L’importance stratégique de la recherche agricole pour l’OCP et le Maroc
Cette injection de capital n’est pas le fruit du hasard. Elle fait suite au succès retentissant d’un fonds précédent de 90 millions de dirhams, précédemment alloué à la recherche et développement (R&D) axée sur le phosphate. Ce succès a clairement démontré le potentiel de retour sur investissement et l’impact positif de tels financements sur l’innovation au sein du groupe OCP. La nouvelle initiative, développée en partenariat avec le ministère marocain de l’Enseignement Supérieur, qui s’engage également à hauteur de 100 millions de dirhams, renforce la synergie entre le secteur privé et le monde académique. Cette collaboration est essentielle pour accélérer la mise en œuvre de découvertes scientifiques et de solutions concrètes pour le secteur agricole. L’OCP, en se positionnant comme un catalyseur de la recherche agricole, affirme sa volonté de jouer un rôle de premier plan dans la modernisation de l’agriculture, non seulement au Maroc mais aussi à l’échelle continentale. Sa stratégie d’expansion, qui a vu doubler ses exportations de fertilisants vers l’Afrique en l’espace d’un an, est soutenue par une vision à long terme où l’innovation et la recherche sont des piliers fondamentaux.

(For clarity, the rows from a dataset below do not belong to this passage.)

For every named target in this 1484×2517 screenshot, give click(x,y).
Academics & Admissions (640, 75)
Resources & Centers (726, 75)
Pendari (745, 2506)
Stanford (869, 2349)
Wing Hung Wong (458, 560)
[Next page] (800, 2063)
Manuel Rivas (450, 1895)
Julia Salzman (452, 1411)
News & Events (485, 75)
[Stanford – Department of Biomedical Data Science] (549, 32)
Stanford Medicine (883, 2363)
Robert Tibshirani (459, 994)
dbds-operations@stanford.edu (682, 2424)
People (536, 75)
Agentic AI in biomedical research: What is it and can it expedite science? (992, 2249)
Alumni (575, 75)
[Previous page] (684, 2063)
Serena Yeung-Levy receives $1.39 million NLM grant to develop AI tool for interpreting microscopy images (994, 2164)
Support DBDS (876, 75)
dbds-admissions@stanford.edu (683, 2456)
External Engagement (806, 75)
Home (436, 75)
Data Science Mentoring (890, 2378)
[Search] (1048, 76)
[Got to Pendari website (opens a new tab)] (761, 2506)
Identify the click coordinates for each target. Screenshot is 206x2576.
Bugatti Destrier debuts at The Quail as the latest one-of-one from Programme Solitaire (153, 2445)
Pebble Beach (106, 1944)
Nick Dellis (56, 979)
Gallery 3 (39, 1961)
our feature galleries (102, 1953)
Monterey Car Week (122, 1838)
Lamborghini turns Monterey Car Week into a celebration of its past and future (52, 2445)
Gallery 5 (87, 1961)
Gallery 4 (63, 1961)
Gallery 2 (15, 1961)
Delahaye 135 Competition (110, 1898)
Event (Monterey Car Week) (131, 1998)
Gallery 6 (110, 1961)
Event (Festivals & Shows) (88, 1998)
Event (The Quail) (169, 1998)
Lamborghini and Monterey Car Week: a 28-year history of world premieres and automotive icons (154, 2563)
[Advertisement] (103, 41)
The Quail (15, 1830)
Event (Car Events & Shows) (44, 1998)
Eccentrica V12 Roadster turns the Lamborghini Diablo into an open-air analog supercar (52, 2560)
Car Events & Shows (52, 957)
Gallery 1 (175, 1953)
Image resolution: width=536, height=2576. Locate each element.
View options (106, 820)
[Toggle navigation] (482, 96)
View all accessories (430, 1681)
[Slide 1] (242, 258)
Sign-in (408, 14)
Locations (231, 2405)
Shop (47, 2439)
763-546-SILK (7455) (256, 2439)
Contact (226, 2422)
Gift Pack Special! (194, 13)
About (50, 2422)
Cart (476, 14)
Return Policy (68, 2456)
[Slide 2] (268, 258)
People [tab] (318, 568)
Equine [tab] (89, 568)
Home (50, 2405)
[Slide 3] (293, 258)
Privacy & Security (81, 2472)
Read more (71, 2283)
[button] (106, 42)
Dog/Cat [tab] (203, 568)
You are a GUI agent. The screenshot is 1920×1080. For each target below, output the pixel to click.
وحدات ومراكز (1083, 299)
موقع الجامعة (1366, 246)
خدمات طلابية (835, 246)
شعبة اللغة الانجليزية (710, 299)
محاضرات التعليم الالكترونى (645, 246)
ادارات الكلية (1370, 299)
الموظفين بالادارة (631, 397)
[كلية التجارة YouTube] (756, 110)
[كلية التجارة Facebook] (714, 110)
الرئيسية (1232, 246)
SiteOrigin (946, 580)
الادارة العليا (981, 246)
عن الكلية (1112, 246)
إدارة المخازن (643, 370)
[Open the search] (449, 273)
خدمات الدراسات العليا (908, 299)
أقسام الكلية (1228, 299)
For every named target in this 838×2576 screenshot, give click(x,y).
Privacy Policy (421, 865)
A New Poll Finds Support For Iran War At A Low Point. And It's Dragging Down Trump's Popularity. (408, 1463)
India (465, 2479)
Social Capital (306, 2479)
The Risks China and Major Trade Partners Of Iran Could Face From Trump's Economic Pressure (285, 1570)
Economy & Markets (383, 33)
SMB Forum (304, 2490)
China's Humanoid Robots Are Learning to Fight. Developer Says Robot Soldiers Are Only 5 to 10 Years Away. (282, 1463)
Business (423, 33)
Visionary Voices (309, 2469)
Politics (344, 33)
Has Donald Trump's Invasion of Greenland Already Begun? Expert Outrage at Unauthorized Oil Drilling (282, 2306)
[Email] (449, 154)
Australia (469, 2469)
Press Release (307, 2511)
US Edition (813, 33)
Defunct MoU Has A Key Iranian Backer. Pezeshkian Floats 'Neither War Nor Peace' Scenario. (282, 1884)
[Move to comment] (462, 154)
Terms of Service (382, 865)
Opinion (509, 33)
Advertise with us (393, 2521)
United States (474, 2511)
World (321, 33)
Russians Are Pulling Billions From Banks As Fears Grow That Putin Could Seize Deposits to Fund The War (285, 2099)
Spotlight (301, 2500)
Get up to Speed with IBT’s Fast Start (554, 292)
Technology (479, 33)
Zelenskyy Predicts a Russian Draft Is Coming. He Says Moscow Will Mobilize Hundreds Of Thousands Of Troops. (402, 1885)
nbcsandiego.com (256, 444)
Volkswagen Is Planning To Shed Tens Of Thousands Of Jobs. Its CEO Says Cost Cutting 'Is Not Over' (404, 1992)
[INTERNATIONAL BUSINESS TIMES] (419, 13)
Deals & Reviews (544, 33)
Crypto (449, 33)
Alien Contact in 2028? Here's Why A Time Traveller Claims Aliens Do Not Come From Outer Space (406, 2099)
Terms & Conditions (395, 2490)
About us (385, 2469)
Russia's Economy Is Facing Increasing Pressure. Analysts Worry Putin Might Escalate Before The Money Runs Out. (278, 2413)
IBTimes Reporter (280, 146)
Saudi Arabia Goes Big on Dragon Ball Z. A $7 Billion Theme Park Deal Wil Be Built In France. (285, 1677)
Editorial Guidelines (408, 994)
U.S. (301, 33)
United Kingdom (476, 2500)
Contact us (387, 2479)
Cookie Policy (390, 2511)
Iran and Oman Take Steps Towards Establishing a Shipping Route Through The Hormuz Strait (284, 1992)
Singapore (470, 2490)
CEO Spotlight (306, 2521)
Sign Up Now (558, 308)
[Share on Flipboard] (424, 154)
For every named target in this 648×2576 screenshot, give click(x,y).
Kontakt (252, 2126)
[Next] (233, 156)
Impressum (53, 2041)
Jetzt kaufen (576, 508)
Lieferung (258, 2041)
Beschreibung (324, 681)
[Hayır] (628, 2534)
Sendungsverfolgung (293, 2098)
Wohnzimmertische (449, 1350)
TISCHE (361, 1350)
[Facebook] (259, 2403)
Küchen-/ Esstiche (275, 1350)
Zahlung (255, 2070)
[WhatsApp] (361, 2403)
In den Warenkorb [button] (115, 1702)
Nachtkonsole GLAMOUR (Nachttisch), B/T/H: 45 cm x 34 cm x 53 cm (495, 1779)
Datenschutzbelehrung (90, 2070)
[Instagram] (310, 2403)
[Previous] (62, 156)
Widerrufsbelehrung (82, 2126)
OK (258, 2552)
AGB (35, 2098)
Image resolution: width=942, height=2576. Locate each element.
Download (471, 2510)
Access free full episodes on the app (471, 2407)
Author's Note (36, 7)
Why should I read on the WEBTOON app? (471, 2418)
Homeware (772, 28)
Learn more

Au-delà du continent africain, l’OCP a également marqué les esprits par sa prise de participation stratégique de 10% dans le capital du fabricant brésilien d’engrais Fertilizantes Heringer SA. Cet investissement est également porteur d’avantages significatifs en matière de R&D, ouvrant la voie à des collaborations internationales et à des échanges de savoir-faire dans le domaine de la recherche agricole. Le marché mondial des fertilisants est de plus en plus concurrentiel, et l’innovation est la clé pour se démarquer. Les pressions exercées par la demande croissante de nourriture, combinées aux contraintes environnementales et aux changements climatiques, obligent les acteurs du secteur à investir massivement dans la recherche agricole. Il s’agit de développer des produits plus efficaces, plus respectueux de l’environnement, et adaptés aux conditions spécifiques de chaque terroir. Les avancées en matière de génétique des plantes, de biotechnologies, de précision agricole, et de gestion des sols sont autant de domaines où la recherche joue un rôle moteur.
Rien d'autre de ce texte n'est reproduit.